For a man who dropped out of school in Form Two aged 16, this is no mean feat. He hated school and found it unnecessary and boring. He performed dismally and when teachers told his parents: “Richard has no potential; not even in the army with these grades,” he says he almost leapt with joy.

It meant his dreaded trips to Duke of York, now Lenana School, were coming to an end.

From then, he tried different things: A tours company. Keeping snakes. Boiling carcasses and sending skeletons to museums abroad. He became director of National Museums of Kenya when he was 22.

He started his career in palaeoanthropology by accompanying his father to different excavation sites. He became chairman of KWS in 1990 when the sector was dominated by poachers. In one meeting, he gave them what humanitarians considered the worst advice.

“If they shoot you, shoot back. Deal with them,” he told rangers.

There was an outcry when people started complaining that KWS was killing innocent people. Leakey was criticized for valuing wildlife than humans. In 1989, he led in burning of 12 tonnes of ivory and significantly reducing the market price. He was winning the fight against poaching.

William Kiprono, a former KWS director who worked with Leakey, describes him as a go-getter. He gets what he wants. Richard’s flaw, he says, is that he does not delegate.

He believes he can do it all, and does not trust his juniors.

“He wants to do everything so it makes it hard for him to mentor people,” Kiprono says.

Others think Leakey is arrogant and unpredictable. One of the people who worked with him closely says he is hard to be around.  

“He believes he knows everything. When you tell him something different, he gets annoyed,” he says.

Leakey thinks it is his impatience that is often mistaken for arrogance.

“I am impatient and forceful. People take too long to move and I cannot take it,” he says.

Kanu’s liver

When the translocation of 14 rhinos to Tsavo led to their death, Tourism Cabinet Secretary Najib Balala blamed Leakey, saying he had sabotaged the process because he was bitter that his contract at the KWS was not to be renewed. 

“I was attacked in ways I cannot forgive.
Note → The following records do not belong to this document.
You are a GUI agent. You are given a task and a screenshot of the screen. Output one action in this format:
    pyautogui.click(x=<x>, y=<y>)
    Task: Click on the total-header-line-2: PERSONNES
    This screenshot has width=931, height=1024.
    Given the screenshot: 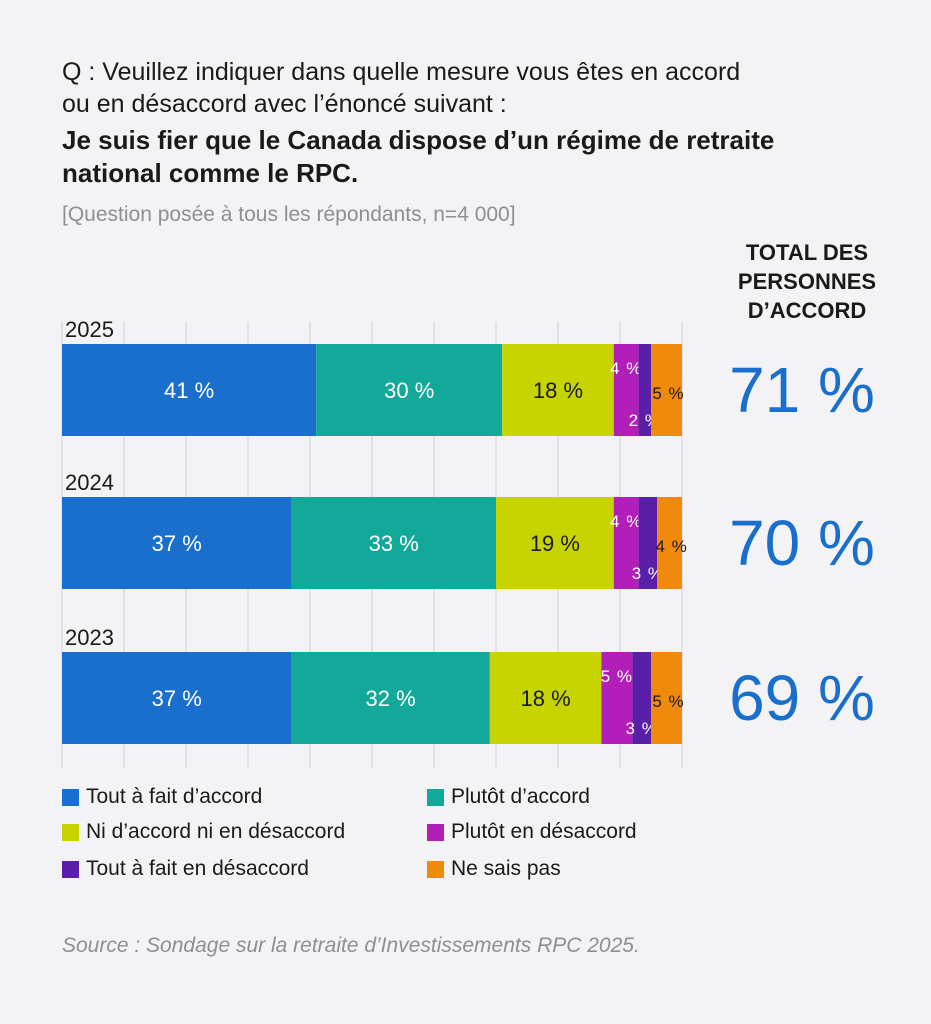 What is the action you would take?
    pyautogui.click(x=807, y=282)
I was very upset. I do not want to revisit it,” says Leakey on Balala’s claims. 

His fallout with his brother Philip who had a dalliance with the Moi regime while Richard was in opposition under Safina party was a much discussed topic. 

Paul Muite, who cofounded Safina with Leakey, says at one point, he met Philip who told him: “Tell Richard the kidney I gave him belongs to KANU. KANU wants its kidney back.”

Richard hates it when people ask him about Philip’s kidney. He says it is his kidney; that once someone donates an organ, it stops being theirs and becomes property of the recipient. 

When he was appointed head of civil service in 1999, he sacked 25,000 civil servants. He says it was a low moment in his life as many considered him an enemy, but he believes it had to be done. 

He has led an eventful life, and is currently working on his Ngaren project. It is a museum that will celebrate human evolution.

Leakey says the project will show humanity’s journey by exposing forces that shape Earth’s climate, evolution, timescale of human’s existence and impact. It will be on a 300-acre piece in Kona Baridi, 60 kilometers from Nairobi.